FIG. 4 is a cross-sectional view of a second heat transfer tube in the first embodiment of the present invention.
As shown in FIG. 2, the second heat transfer tube group 11 includes a plurality of second heat transfer tubes 13. The second heat transfer pipe group 11 is provided above the liquid surface Ls of the liquid refrigerant L in the space S in the casing 5. As shown in FIG. 2 and FIG. 4, the second heat transfer pipe 13 constituting the second heat transfer pipe group 11 is formed in a tubular shape having a circular cross-sectional outline, and a fluid C to be cooled which exchanges heat with the refrigerant is contained therein. Flow.
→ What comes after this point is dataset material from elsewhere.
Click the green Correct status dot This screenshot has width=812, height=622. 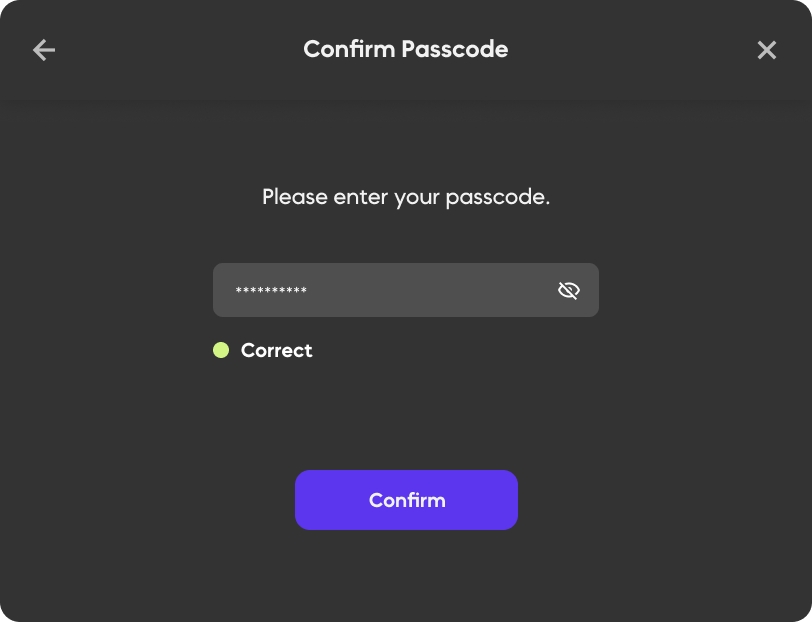click(221, 350)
Similar to the first heat transfer pipe 12, the second heat transfer pipes 13 also extend in the longitudinal direction of the casing 5.

  The second heat transfer pipe group 11 is disposed below the refrigerant supply unit 7. The second heat transfer tube group 11 in this embodiment is disposed near the center of the casing 5 in the cross section shown in FIG. In other words, the casing 5 is disposed apart from the casing 5 in the horizontal direction intersecting the extending direction of the second heat transfer tube 13. In the second heat transfer tube group 11 exemplified in this embodiment, three second heat transfer tubes 313 arranged in the horizontal direction are provided in three stages in the vertical direction. The number of stages, the number of rows, the pitch, and the arrangement (grid arrangement / staggered arrangement) in which the second heat transfer tubes 13 are arranged are not limited to the above-mentioned numbers.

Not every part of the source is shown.